Several times during the past 6 years, I have even seen a slight sneer in peoples’ tones and voices when they used to talk about the whole ‘Oh! You are eventually going to the USA’ business.

I mean, hey, I understand. This is the way things work in the world. And there is nothing I can do to change things.

And so this time, I didn’t breathe a word to anyone. Only 3-4 close friends knew of this – one was the husband-wife duo with whom I was staying whenever I had to go to Mumbai. One was my student-friend who was giving me Reiki. And no one else would’ve guessed.

So when I came back on the evening of the 31st of December and SMSed everyone, most people were shocked. No one was expecting this news.

Ah. Well.

I know a new life awaits me – there will be some certain challenges as well – I can foresee some, and some I will come to know when I go there.

I spent as much time as I could meeting up with all the good friends of mine – those who bothered to come down and meet me anyways…

At this moment, I am feeling so emotional and sentimental, it’s not funny.

And in the midst of all this hullabaloo, I discovered that I had misplaced my graduation mark sheets. I got PK to call up D and I called up her friend to see if they had the documents by any chance. Of course, the friend denied having it – perhaps she didn’t. D refused to help out. So I did what I had to do – I prayed to Meher Baba – asked him to make sure that if someone had those documents, then they would return them to me, and then, in the meantime, I went to the University and applied for a duplicate set of mark sheets.

Then I went on with my life.

On the Saturday just gone, D calls up PK and tells him that she has the mark sheets, and she wants him to come pick them up from her. She had come down to Pune for some work and she dropped them off for him. He got them, and brought them over to my place.

So the next day, I messaged D and thanked her for caring enough to return the documents to me.

I guess deep down inside, neither of us wants to really go out of the way to hurt each other. But then D and I never really worked that way. Some of her books and stuff were with me, and when I discovered that, I had simply returned them to her. So I guess, when she discovered that she had my documents, she returned them to me.
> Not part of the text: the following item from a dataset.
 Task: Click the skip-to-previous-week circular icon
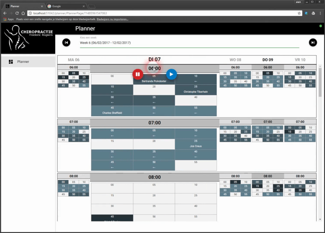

It happens.

So now, all my accounts are closed – Karmic and otherwise…am going to leave the country of my birth and go live in a strange land where it snows all the time – I don’t know when I can ever stand in the sunlight the way I do right now – and am going into a totally different culture: In short am going into the UNKNOWN.

But you know what, I am not getting anxious or worried – because that has never solved my problem.

What I am getting is emotional and sentimental.

Here is a list of things that I will actually miss: This place – this house, the people, the circle of friends, the whole ‘hanging out at Prems’, my group of Tarot students, some good clients who have become friends over a period of time, spending time watching silly Hindi movies at the mall, getting stuck in a traffic jam and hurling abuses in Hindi, Marathi and English at the other person, singing along (loudly) to Hindi songs anywhere and everywhere with friends, SMOKING, just picking up the phone and calling my friends over for chai – or going over to their place for chai – or meeting up without any damn reason and having chai, gossiping about this and that, the seasons and the festivals and the fun that they brought along with them, INDIA – my Motherland, the smell of the earth just before it rains, the smell of the raatrani flowers in my lane when we used to walk down in the night, NALU – My maid and my home-management-support-system…..the list will just go on and on and will probably not end so soon….

32 years in a country, and poof, it is all set to change.

I guess, this is the way of it. A chapter ends. A new chapter begins.